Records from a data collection
○ ○ ○ ○
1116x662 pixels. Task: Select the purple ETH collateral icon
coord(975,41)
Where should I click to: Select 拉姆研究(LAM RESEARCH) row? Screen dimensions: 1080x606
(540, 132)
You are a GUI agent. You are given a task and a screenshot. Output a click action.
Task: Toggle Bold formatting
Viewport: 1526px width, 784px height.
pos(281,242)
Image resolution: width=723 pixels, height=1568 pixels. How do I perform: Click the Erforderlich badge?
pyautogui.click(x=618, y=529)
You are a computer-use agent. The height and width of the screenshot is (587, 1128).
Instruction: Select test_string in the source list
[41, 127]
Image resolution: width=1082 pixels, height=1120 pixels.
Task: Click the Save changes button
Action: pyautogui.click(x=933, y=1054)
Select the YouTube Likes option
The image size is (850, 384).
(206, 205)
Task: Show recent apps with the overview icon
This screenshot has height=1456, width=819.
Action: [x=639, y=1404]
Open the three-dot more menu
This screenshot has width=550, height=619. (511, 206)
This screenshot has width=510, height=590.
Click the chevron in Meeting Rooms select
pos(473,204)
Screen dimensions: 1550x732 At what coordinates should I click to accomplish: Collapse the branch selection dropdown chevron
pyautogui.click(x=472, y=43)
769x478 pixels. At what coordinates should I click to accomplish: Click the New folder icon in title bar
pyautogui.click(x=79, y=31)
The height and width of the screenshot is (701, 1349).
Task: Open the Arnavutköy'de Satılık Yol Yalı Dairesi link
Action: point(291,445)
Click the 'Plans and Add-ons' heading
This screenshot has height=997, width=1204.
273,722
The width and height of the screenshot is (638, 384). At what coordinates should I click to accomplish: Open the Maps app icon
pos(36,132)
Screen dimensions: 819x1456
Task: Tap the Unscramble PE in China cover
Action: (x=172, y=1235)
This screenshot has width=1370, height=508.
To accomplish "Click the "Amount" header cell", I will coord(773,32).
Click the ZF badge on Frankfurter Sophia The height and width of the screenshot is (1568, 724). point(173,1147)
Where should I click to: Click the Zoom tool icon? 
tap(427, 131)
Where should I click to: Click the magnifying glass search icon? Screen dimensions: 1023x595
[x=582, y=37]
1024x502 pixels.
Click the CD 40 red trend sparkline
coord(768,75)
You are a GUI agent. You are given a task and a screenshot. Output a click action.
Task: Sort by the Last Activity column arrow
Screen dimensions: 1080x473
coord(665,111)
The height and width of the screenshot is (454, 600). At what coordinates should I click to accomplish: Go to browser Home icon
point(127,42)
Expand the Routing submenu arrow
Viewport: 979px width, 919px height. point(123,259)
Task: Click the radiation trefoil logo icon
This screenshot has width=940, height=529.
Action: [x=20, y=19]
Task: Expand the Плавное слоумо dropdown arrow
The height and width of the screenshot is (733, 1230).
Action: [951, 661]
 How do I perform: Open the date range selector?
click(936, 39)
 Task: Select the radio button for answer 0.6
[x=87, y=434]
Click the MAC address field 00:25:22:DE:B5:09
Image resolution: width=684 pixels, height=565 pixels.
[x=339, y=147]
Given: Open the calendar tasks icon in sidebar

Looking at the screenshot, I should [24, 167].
○ ○ ○ ○
Your reply should be all of the data, returned exactly.

1116x662 pixels. Task: Select the purple ETH collateral icon
coord(975,41)
Where should I click to: Select 拉姆研究(LAM RESEARCH) row? Screen dimensions: 1080x606
(540, 132)
You are a GUI agent. You are given a task and a screenshot. Output a click action.
Task: Toggle Bold formatting
Viewport: 1526px width, 784px height.
pos(281,242)
Image resolution: width=723 pixels, height=1568 pixels. How do I perform: Click the Erforderlich badge?
pyautogui.click(x=618, y=529)
You are a computer-use agent. The height and width of the screenshot is (587, 1128).
Instruction: Select test_string in the source list
[41, 127]
Image resolution: width=1082 pixels, height=1120 pixels.
Task: Click the Save changes button
Action: pyautogui.click(x=933, y=1054)
Select the YouTube Likes option
The image size is (850, 384).
(206, 205)
Task: Show recent apps with the overview icon
This screenshot has height=1456, width=819.
Action: [x=639, y=1404]
Open the three-dot more menu
This screenshot has width=550, height=619. (511, 206)
This screenshot has width=510, height=590.
Click the chevron in Meeting Rooms select
pos(473,204)
Screen dimensions: 1550x732 At what coordinates should I click to accomplish: Collapse the branch selection dropdown chevron
pyautogui.click(x=472, y=43)
769x478 pixels. At what coordinates should I click to accomplish: Click the New folder icon in title bar
pyautogui.click(x=79, y=31)
The height and width of the screenshot is (701, 1349).
Task: Open the Arnavutköy'de Satılık Yol Yalı Dairesi link
Action: point(291,445)
Click the 'Plans and Add-ons' heading
This screenshot has height=997, width=1204.
273,722
The width and height of the screenshot is (638, 384). At what coordinates should I click to accomplish: Open the Maps app icon
pos(36,132)
Screen dimensions: 819x1456
Task: Tap the Unscramble PE in China cover
Action: (x=172, y=1235)
This screenshot has width=1370, height=508.
To accomplish "Click the "Amount" header cell", I will coord(773,32).
Click the ZF badge on Frankfurter Sophia The height and width of the screenshot is (1568, 724). point(173,1147)
Where should I click to: Click the Zoom tool icon? 
tap(427, 131)
Where should I click to: Click the magnifying glass search icon? Screen dimensions: 1023x595
[x=582, y=37]
1024x502 pixels.
Click the CD 40 red trend sparkline
coord(768,75)
You are a GUI agent. You are given a task and a screenshot. Output a click action.
Task: Sort by the Last Activity column arrow
Screen dimensions: 1080x473
coord(665,111)
The height and width of the screenshot is (454, 600). At what coordinates should I click to accomplish: Go to browser Home icon
point(127,42)
Expand the Routing submenu arrow
Viewport: 979px width, 919px height. point(123,259)
Task: Click the radiation trefoil logo icon
This screenshot has width=940, height=529.
Action: [x=20, y=19]
Task: Expand the Плавное слоумо dropdown arrow
The height and width of the screenshot is (733, 1230).
Action: [951, 661]
 How do I perform: Open the date range selector?
click(936, 39)
 Task: Select the radio button for answer 0.6
[x=87, y=434]
Click the MAC address field 00:25:22:DE:B5:09
Image resolution: width=684 pixels, height=565 pixels.
[x=339, y=147]
Given: Open the calendar tasks icon in sidebar

Looking at the screenshot, I should [24, 167].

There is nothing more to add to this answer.